- Provided records -

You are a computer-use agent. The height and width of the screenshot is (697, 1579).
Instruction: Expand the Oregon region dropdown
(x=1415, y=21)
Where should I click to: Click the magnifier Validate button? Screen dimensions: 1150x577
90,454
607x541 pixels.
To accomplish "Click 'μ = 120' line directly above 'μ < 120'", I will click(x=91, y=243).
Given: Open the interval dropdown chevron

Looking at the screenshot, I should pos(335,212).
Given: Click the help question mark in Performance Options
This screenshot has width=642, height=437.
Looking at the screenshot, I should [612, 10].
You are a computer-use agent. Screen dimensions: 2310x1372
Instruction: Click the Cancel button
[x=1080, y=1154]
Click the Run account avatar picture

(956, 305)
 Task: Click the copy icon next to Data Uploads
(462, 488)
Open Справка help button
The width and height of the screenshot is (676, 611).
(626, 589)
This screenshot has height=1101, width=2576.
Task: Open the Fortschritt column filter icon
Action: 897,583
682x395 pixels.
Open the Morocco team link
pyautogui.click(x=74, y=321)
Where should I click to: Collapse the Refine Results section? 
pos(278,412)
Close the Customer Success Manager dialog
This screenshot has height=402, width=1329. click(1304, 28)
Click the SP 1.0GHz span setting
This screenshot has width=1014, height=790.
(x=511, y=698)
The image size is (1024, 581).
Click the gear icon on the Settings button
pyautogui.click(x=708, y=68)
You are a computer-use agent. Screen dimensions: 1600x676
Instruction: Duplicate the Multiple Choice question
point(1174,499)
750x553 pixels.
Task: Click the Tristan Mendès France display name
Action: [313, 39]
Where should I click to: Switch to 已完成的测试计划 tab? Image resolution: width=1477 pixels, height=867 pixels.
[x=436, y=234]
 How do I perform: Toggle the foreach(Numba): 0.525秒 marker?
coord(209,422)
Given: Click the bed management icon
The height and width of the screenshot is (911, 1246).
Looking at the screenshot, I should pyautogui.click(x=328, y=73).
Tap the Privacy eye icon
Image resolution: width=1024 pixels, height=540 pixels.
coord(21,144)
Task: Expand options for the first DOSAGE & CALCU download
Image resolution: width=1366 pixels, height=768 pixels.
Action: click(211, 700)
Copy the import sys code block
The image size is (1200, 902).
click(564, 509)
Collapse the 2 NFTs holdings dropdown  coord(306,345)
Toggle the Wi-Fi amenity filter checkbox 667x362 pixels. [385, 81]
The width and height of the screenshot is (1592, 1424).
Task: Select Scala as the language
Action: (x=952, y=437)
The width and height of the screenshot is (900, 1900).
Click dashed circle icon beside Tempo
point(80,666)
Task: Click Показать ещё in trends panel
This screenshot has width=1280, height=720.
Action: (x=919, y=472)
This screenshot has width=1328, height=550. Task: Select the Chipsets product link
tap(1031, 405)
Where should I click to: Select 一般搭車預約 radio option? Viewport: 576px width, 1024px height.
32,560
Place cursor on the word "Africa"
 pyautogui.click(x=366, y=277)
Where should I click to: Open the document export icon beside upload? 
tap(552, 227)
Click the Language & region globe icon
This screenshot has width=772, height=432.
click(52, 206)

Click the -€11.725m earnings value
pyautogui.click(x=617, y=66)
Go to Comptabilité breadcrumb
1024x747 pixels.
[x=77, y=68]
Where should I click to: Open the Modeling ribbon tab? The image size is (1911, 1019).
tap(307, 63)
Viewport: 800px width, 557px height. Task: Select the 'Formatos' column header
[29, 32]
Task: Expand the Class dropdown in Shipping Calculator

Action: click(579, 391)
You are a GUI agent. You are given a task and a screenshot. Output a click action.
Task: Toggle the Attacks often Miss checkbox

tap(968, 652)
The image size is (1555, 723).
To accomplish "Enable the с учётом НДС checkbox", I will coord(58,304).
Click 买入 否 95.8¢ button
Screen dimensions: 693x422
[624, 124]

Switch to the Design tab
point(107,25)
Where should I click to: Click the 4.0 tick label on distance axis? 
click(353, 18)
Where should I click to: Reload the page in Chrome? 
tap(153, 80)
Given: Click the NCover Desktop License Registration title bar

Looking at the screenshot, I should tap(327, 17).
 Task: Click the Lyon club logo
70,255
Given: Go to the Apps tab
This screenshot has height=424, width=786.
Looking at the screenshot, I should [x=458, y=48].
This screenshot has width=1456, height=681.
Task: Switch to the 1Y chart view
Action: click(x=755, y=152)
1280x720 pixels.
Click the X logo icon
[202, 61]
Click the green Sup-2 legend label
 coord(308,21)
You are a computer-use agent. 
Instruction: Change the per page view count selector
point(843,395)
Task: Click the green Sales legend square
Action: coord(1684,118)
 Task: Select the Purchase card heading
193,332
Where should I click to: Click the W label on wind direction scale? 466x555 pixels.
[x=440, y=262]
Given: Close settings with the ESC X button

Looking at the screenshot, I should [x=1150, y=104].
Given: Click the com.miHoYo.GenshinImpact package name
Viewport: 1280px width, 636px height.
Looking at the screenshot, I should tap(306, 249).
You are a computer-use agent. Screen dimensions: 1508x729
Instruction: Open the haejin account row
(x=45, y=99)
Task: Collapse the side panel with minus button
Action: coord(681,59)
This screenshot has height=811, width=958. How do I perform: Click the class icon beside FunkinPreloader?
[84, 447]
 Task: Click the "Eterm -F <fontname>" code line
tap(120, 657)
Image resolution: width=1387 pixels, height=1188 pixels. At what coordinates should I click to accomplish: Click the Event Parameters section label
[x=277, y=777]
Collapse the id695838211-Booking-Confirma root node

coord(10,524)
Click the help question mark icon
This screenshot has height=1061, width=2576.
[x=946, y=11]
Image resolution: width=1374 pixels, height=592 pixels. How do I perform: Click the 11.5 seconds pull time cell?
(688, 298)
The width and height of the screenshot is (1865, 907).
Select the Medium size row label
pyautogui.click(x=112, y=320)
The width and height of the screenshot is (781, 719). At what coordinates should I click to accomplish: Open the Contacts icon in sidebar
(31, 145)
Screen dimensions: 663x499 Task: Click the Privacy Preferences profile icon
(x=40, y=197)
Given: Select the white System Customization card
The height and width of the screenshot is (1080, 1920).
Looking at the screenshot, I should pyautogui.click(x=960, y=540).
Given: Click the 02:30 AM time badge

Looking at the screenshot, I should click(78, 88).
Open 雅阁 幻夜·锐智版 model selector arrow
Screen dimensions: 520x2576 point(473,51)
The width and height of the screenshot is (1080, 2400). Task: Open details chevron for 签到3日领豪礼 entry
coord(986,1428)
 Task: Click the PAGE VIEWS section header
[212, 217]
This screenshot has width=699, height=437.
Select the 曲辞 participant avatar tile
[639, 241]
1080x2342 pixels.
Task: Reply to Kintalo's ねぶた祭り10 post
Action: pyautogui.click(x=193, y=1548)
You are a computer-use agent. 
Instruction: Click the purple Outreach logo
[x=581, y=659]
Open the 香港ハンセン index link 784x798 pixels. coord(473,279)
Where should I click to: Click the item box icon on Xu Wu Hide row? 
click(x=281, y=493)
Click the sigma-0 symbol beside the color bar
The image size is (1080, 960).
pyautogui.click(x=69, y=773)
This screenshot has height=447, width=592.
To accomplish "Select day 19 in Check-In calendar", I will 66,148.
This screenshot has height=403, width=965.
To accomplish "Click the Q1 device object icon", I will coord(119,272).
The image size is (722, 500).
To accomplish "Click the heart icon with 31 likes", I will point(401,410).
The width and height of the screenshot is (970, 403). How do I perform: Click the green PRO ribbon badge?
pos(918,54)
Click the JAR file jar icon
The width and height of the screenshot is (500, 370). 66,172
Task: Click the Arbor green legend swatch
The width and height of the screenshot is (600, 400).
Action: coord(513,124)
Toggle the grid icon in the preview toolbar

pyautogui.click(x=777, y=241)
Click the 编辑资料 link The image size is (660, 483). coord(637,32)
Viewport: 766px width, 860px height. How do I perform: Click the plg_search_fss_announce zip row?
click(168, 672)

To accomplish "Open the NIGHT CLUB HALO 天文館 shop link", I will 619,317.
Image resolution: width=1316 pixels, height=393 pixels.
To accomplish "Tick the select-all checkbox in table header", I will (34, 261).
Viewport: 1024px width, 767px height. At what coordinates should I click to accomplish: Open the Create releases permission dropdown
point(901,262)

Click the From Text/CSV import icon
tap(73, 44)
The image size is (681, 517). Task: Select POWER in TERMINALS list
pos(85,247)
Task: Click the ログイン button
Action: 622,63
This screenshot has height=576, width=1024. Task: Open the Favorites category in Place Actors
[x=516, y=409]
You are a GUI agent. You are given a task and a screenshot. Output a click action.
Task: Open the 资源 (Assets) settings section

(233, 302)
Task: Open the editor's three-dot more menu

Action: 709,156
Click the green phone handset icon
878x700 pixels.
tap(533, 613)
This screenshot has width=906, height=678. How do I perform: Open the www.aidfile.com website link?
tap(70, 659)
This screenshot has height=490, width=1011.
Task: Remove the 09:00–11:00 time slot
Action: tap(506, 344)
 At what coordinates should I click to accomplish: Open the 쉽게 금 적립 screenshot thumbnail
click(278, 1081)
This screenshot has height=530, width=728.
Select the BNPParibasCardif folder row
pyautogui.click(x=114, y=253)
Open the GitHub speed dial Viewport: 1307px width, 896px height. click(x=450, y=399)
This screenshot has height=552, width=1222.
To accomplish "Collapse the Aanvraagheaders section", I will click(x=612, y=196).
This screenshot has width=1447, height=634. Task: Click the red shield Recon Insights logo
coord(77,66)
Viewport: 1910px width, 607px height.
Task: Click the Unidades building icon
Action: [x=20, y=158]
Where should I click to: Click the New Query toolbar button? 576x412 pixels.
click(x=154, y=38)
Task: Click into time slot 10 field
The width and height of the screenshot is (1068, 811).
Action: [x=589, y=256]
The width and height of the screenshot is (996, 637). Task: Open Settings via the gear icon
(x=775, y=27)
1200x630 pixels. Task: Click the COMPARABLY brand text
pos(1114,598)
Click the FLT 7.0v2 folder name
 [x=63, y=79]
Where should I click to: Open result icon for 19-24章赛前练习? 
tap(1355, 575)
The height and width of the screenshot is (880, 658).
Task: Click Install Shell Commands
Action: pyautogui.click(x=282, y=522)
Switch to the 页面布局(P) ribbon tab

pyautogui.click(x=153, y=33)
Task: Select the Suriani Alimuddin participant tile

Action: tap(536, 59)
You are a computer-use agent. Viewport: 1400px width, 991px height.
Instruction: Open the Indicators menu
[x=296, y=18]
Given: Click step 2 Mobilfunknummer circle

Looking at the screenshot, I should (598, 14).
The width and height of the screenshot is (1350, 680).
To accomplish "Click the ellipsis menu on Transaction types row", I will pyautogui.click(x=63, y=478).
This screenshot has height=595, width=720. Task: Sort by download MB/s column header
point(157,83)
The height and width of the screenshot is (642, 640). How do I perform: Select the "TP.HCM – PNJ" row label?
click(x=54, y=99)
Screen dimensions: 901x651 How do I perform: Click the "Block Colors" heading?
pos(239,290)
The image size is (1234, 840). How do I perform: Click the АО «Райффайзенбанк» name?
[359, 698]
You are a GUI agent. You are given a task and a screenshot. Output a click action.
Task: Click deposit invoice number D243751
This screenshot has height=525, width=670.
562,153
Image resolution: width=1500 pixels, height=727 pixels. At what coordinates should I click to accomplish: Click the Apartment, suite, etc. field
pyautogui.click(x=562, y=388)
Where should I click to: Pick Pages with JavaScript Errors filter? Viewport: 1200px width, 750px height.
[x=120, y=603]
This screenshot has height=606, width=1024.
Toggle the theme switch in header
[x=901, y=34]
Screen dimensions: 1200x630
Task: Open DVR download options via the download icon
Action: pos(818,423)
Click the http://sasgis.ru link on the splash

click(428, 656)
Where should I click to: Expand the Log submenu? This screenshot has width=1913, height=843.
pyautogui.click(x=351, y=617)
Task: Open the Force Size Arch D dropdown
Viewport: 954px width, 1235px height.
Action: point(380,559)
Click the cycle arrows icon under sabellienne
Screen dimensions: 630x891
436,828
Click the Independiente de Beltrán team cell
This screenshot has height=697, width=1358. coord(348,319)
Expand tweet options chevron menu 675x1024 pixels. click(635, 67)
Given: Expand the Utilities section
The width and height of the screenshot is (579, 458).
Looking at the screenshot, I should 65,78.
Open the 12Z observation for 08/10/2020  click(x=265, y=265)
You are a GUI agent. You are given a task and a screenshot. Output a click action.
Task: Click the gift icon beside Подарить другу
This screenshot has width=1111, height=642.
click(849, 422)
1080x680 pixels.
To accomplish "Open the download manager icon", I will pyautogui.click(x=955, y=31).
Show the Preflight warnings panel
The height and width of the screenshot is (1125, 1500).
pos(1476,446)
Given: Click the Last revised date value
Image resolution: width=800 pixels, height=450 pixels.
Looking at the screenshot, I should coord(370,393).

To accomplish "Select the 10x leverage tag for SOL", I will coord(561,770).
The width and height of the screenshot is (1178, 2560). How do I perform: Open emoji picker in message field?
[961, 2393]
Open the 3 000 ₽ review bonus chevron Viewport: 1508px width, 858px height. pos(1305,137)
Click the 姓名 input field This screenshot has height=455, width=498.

- Exercise -
Please report only the number of lines above that include "help".

- Output for this exercise -
3